Many techniques have been used to detect explosives, including gas chromatography, Raman spectroscopy and fluorescence spectroscopy. The latter is considered the most useful because of its simplicity, high sensitivity and low cost. With this technique, fluorescent dyes are incorporated into a solid matrix on which they interact with the explosive molecules, causing them to fluoresce.
However, the dyes often aggregate within the matrix, leading to a substantial decrease in fluorescence, known as quenching. This loss of efficiency and sensitivity motivated the discovery of molecules whose fluorescence is turned on by aggregation rather than suppressed. Materials based on such aggregation-induced emission (AIE) luminogens (luminescent compounds) have shown promise in explosive detection in organic solvents. Dispersion in aqueous solution has, until recently, proven difficult.

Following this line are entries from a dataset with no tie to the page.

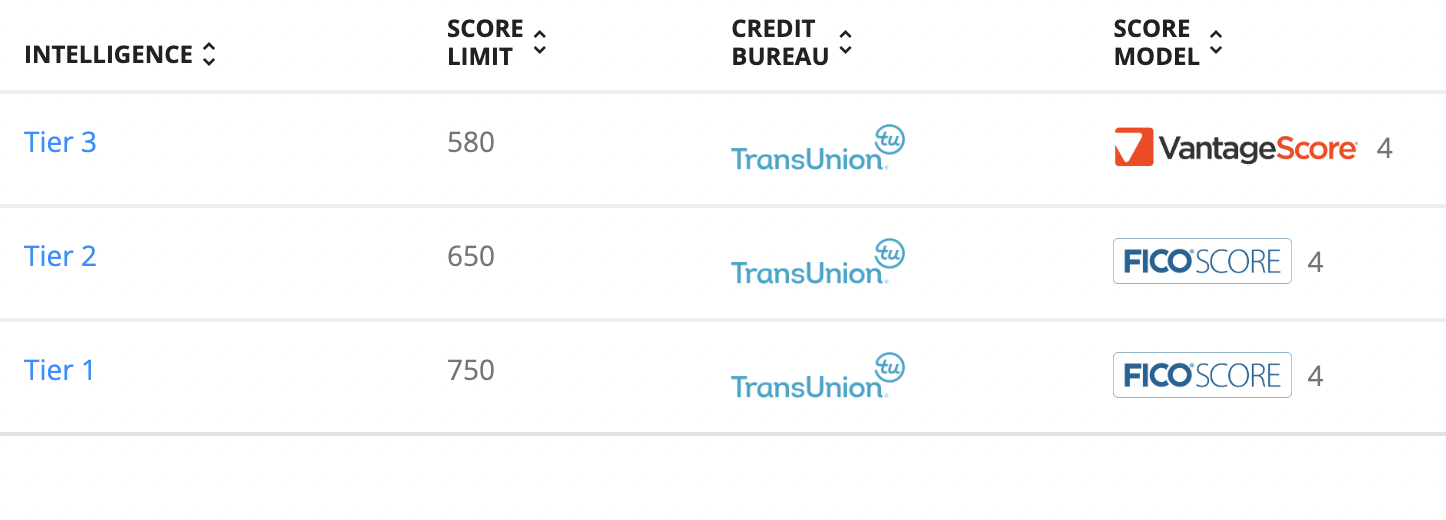Sort by Score Limit using its sort arrows
Viewport: 1446px width, 520px height.
[x=540, y=42]
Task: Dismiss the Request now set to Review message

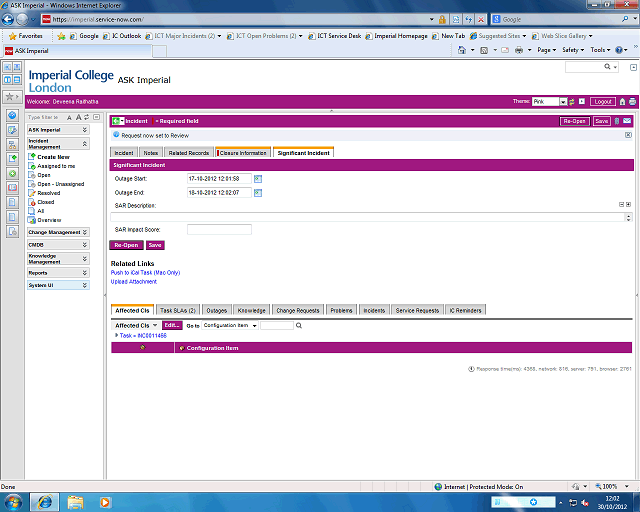Action: pyautogui.click(x=628, y=134)
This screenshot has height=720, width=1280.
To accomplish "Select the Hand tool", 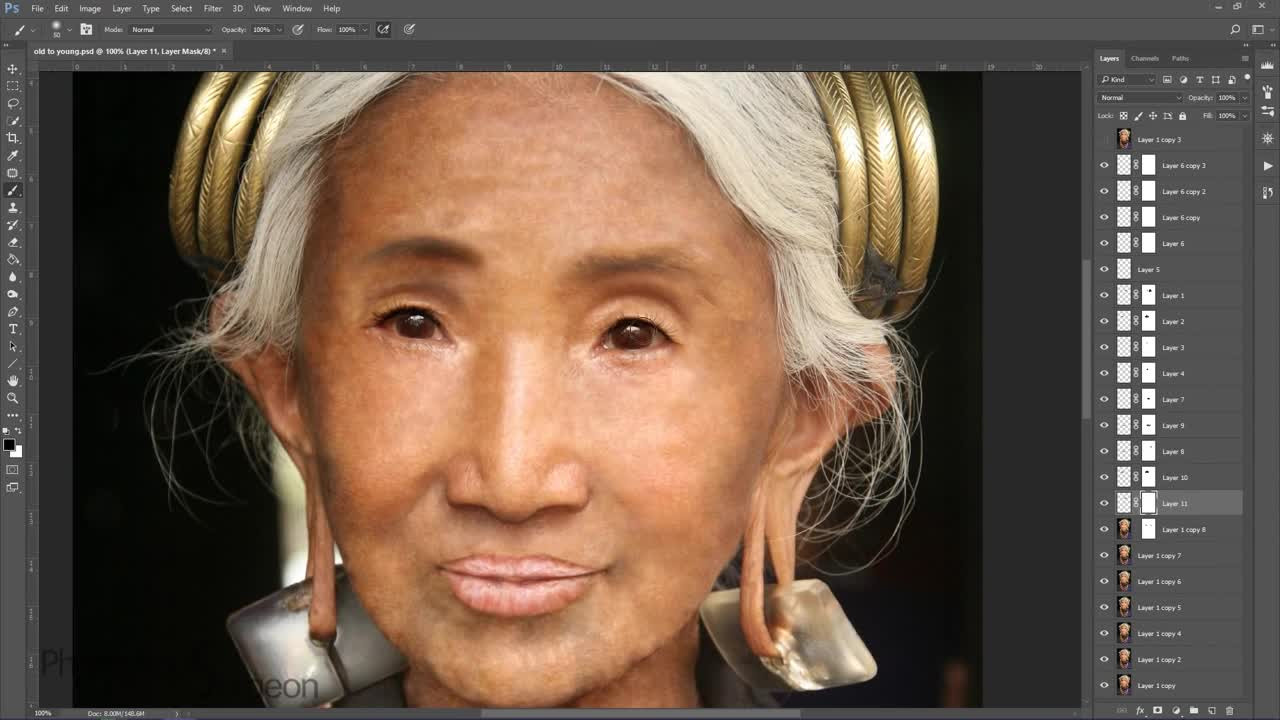I will 13,381.
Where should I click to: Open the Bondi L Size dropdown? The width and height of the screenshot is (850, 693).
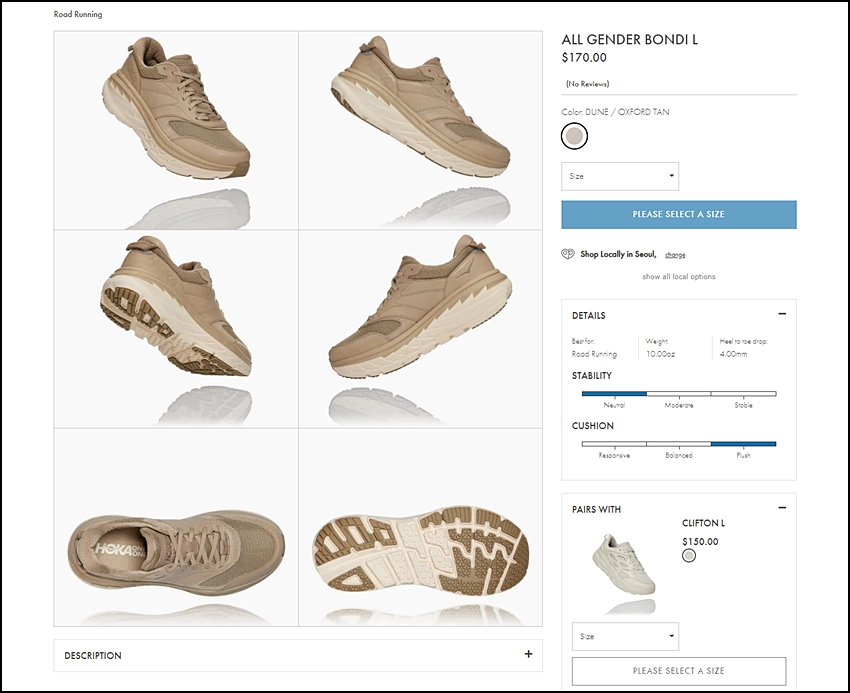tap(620, 176)
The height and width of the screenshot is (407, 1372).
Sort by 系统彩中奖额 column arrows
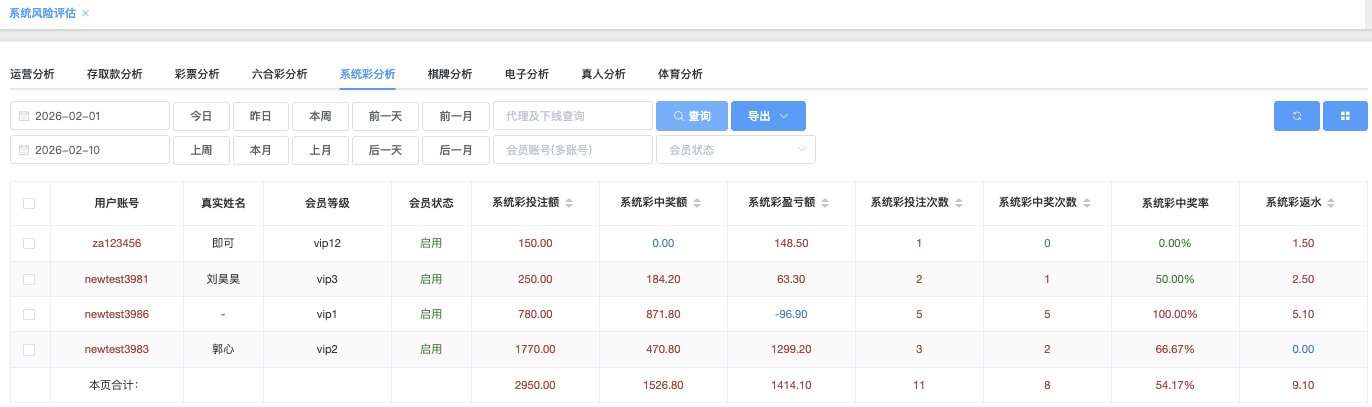pyautogui.click(x=697, y=203)
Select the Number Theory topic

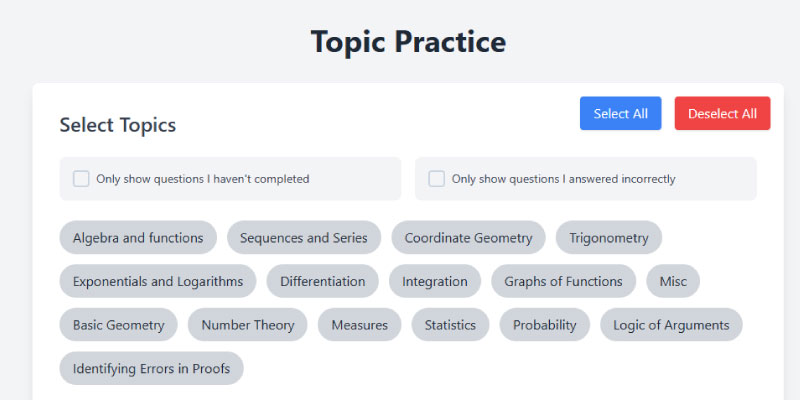[247, 325]
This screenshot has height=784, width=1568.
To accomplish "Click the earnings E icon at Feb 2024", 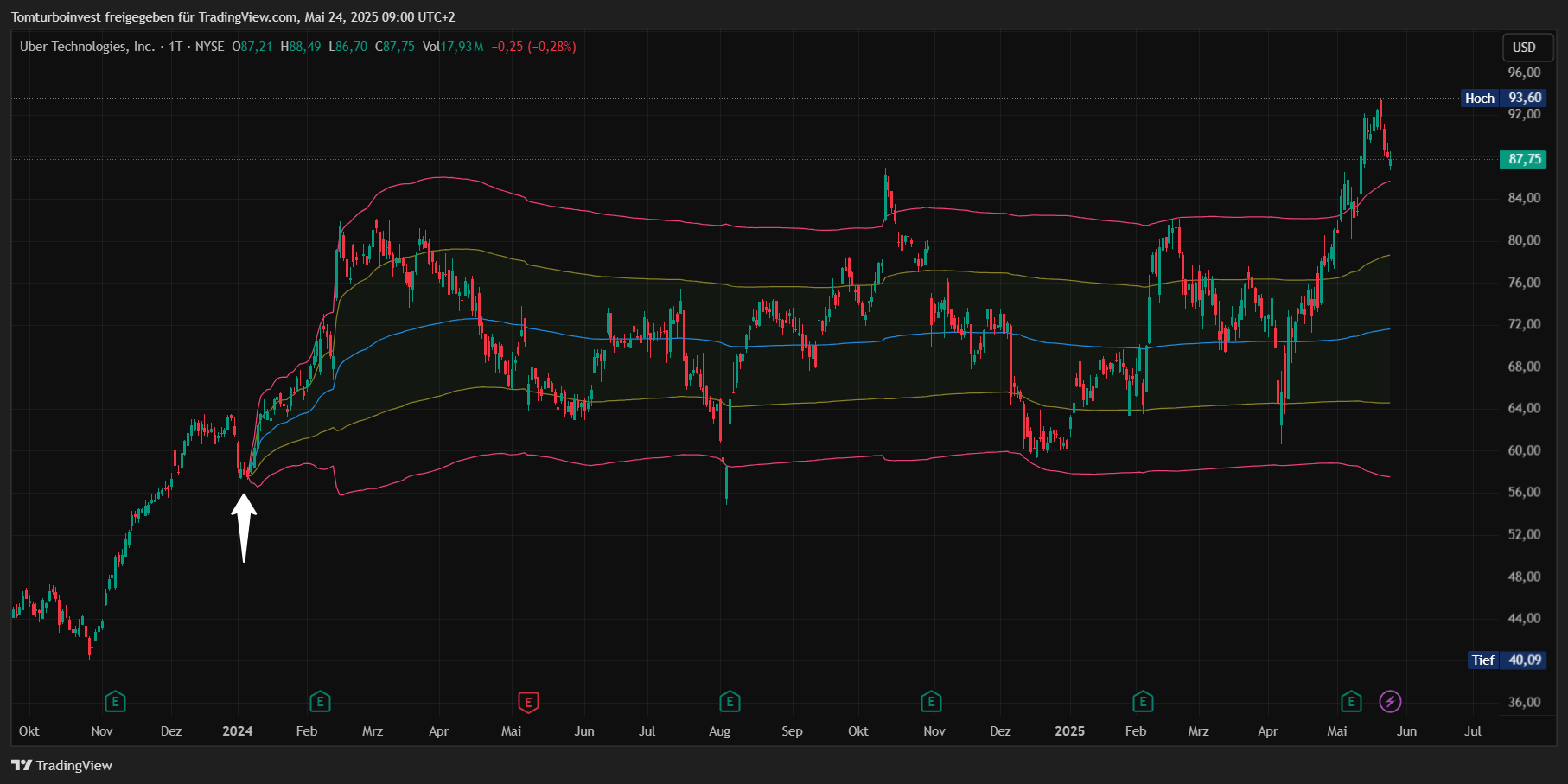I will 320,702.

Jihong Yu and colleagues at Jilin University, Changchun, and The Hong Kong University of Science and Technology, Kowloon, have extended the applicability of AIE luminogens to explosive detection in aqueous natural environments. Their solution was to use a porous material as the solid matrix, allowing the luminogen to interact efficiently with the explosive in or on the pore walls. The material ‘takes advantage of the unique properties of AIE luminogens and porous materials that can enhance mass transport and strengthen interaction with adsorbed explosive molecules,’ Yu explains.
Yu’s team demonstrated the sensor by detecting the model compound for explosives – picric acid. They found that it displayed sensitivity comparable to that of non-aqueous explosive sensors. Its sensitivity in water is also several times higher than that of a fluorescent silafluorene copolymer–nanoporous silica hybrid, which was developed recently as a sensor by William Trogler, University of California, San Diego, US. According to Trogler, ‘[Yu’s] system has additional advantages due to the increased chemical stability of the fluorescent material used and the reversibility of the sensor, which allows regeneration’.
The recyclability of the material is a key factor in its future utility. Yu demonstrated it has a stable performance over at least five cycles and can be reused after simply washing in solvents. ‘The key unknowns at this point are the selectivity of the sensor in terms of the range of explosive types detected and possible interference from aquatic environmental contaminants,’ according to Trogler.
‘We are now preparing different types of AIE-luminogen functionalised mesoporous materials for the detection of various explosives,’ says Yu.